Nothing in the objective history of this country supports the portrayal of any single group as psychologically more prone to violence than another. But there are ways in which cultures in opposition clothe the adversary in negative characteristics. And the Afro-Guyanese culture also has some negative stereotypes of Indians, Amerindians and others. The fact is, also, that as a collective which is poly-cultural writes the scenario of its history, roles are distributed and accepted or rejected. For example, imagining that the Indians sees you as fearful may facilitate threatening behaviour towards them that would be unthinkable in a transaction with a fellow African or a white man. We need to note also that “fear” is often a gloss for deep and intertwined sentiments of ethnic identification that is the motor for community/ethnic voting. Politicians do not go into deeper analysis on the hustings. They relate to their audience through a sort of symbolic language where a single word may be used to evoke a set of images and concepts that generate certain emotions. When therefore the “twenty eight years” were invoked, it was a “rally round the race” call that has begun to be diminished in its mobilisational power as the memories fade. The role of the PPP on its election platform was to have the memories transmutate into myth, stereotype. Hence calls to keep memories fresh. How, now, will the PNC/APNU react to its continued portrayal as the seminal adversary of a certain ethnic group, a certain forward movement?

Let us concede that the portrayal is no longer true to life. The PNC has, we all hope, escaped its type-casting. The party of Brig Granger and Rupert Roopnaraine is unlikely to play the role required of it by the PPP’s scenario with its stereotypes.

From the ascension of Mr Corbin to the leadership, the PNC has increasingly cast itself as an ethical force in opposition to a PPP drowning in the venal immoralities and the indecencies attributed to some of its more public members. It is unlikely that the PNC will be provoked into association with those who may wish to promote violence.

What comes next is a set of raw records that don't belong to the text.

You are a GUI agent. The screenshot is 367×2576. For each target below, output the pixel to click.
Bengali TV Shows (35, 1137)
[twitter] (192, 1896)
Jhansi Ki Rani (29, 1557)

By this time, those who listened to Bynoe and Benschop during the last of the tragic violent marches, would have been disabused. If the PNC has learnt something, the question on the table at this time is, “What has the PPP learnt from the last distressing decade; from the election results and the calls everywhere, by everyone including its own supporters, for better governance?” Then, immediately another question, “If the PNC has managed to escape its role, is there hope that the PPP will metamorphose into something grander than ‘protectors’?”

It is without malice that springs to mind the thought that a good ‘clean-up‘ gesture for which Mr Ramotar will gain credit would be throwing overboard, from any porthole in the office of the president, some of the tainted characters tolerated by the last regime. A lot of his decent followers are truly embarrassed by the crude uncleanliness they have come to symbolise. Then he would have to dismantle the infrastructure of relations (commercial, political, intimate) left in place by his predecessor. But (another question) does the deal he made that earned him the candidacy allow him any latitude? He can really become a memorable figure in the history of his country’s politics.

Should Mr Ramotar prove ready for the task of transforming the country and exiting the ridiculous role in which his party has locked itself, he risks not only winning future scheduled elections, but winning the sympathy of many disappointed by recent events. What has occurred so far – the quick swearing in, the naming of the familiar cabinet, the nervous confusion at the events of the marches, the seeming dismissal of calls for inclusionary government – suggests that Mr Ramotar still needs to find his feet.